The assassination of Sakamoto Ryoma is shrouded in mystery. Conspiracy theories abound, including that Ryoma’s friends from Satsuma eliminated him for having foiled their plans for a violent revolution. But there has never been any hard evidence uncovered that Satsuma was involved or in any way complicit in Ryoma’s assassination. Rather, the historical consensus, while not conclusive, is that he was cut down by swordsmen of the Mimawarigumi (Patrolling Corps), a security force in Kyoto in service of the shogun’s government. Ryoma’s alleged assassins, then, were die-hard loyalists of the shogunate who blamed him for their imminent fall, based on his eight-point plan to avoid civil war.

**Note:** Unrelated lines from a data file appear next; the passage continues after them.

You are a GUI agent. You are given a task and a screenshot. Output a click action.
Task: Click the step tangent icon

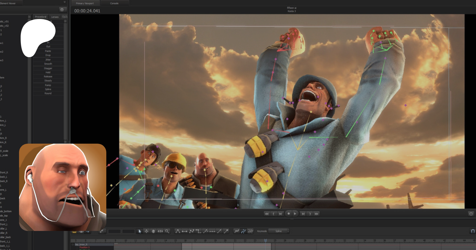click(x=198, y=231)
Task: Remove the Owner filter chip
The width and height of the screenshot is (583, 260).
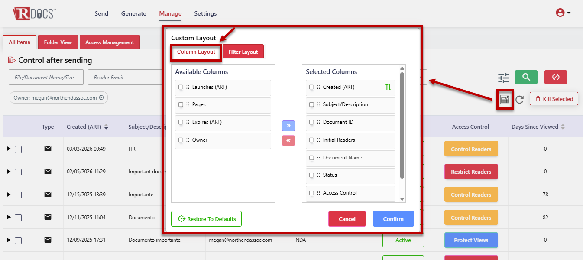Action: click(101, 98)
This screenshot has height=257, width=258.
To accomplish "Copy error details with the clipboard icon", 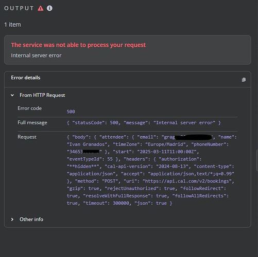I will click(244, 80).
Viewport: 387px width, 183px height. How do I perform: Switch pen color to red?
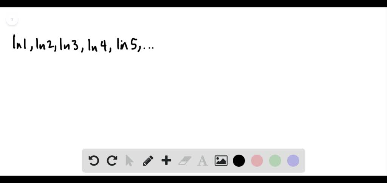257,161
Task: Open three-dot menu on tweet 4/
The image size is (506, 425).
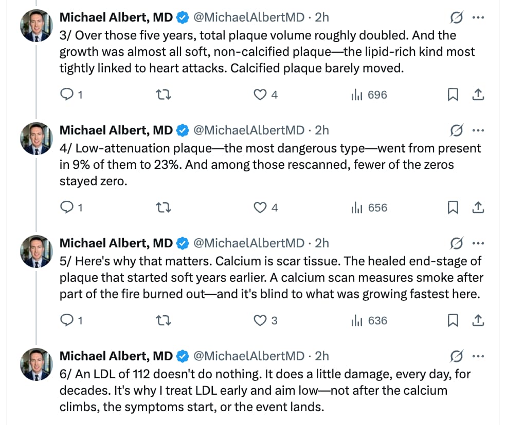Action: (478, 130)
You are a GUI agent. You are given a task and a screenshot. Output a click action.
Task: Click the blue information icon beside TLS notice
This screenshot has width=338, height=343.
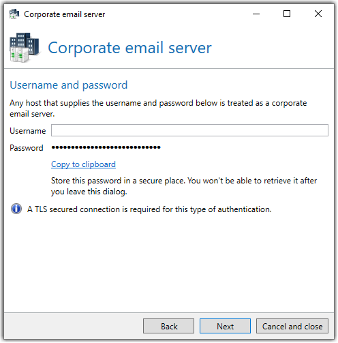(16, 209)
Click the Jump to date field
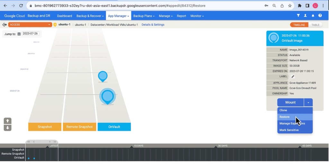The width and height of the screenshot is (329, 168). click(31, 34)
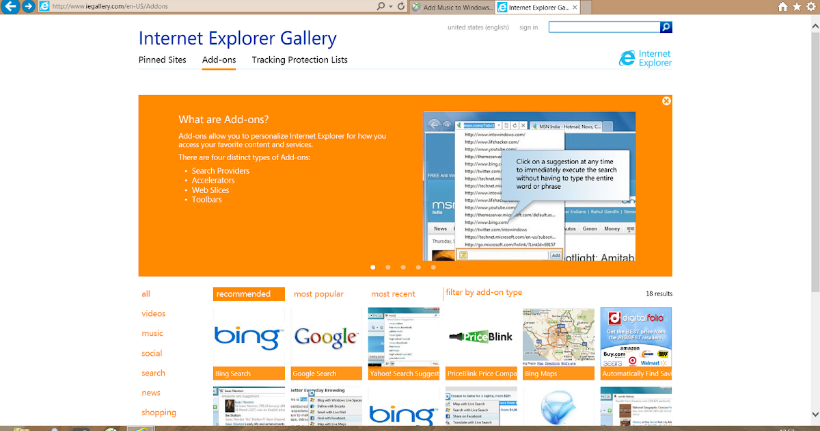Open Favorites via the star icon
Image resolution: width=820 pixels, height=431 pixels.
[795, 7]
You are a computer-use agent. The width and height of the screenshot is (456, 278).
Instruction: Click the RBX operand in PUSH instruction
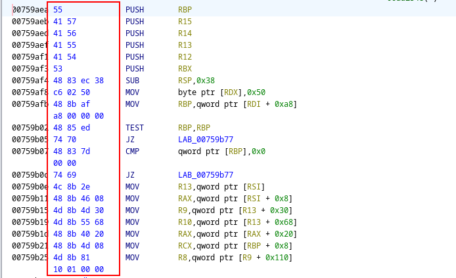[x=185, y=69]
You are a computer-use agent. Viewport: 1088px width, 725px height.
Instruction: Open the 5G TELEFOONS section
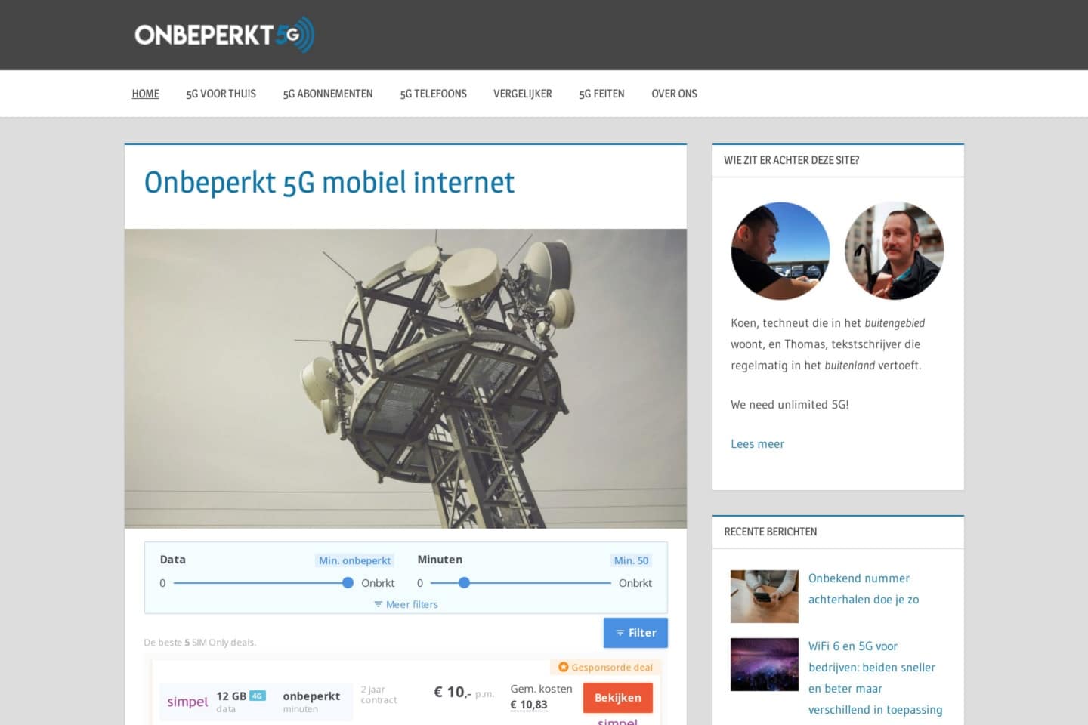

Ryoma’s plan called for the shogun to abdicate and restore Imperial rule toward the establishment of two legislative houses of government, an upper and a lower, to be filled by able men, including feudal lords, nobles of the Imperial Court, and the Japanese people at large, under the Emperor and accountable to public opinion. The last shogun, Tokugawa Yoshinobu, accepted Ryoma’s peace plan, which was submitted to him through the influential daimyo of Tosa, Ryoma’s home domain. On the thirteenth day of the Tenth Month of the year corresponding to 1867, Yoshinobu announced his intention to abdicate and restore Imperial rule. Ryoma was assassinated about a month later on his thirty-third birthday, the fifteenth day of the Eleventh Month – about one month before the so-called “Restoration of Imperial Rule of Old,” a coup d’etat which took place on the ninth day of the Twelfth Month (January 3, 1868).
Ryoma’s plan, which Restoration historian Hirao Michio calls “the most noteworthy document in Restoration history,” embodied Ryoma’s second great contribution to the Meiji Restoration, following his brokering of a military alliance against the shogunate between two erstwhile enemies, Satsuma and Choshu, at the beginning of the previous year (1866). Ryoma’s plan served as the blueprint for the Charter Oath of the new Meiji government, promulgated by the Emperor in the Third Month of 1868.
I wrote in detail about Sakamoto Ryoma’s indispensible role in the Meiji Restoration in the novel Ryoma: Life of a Renaissance Samurai, and in the historical narrative Samurai Revolution.
[This photo of Sakamoto Ryoma, taken shortly before his assassination, is used in my book Samurai Tales, courtesy of Tokyo Ryoma-kai.]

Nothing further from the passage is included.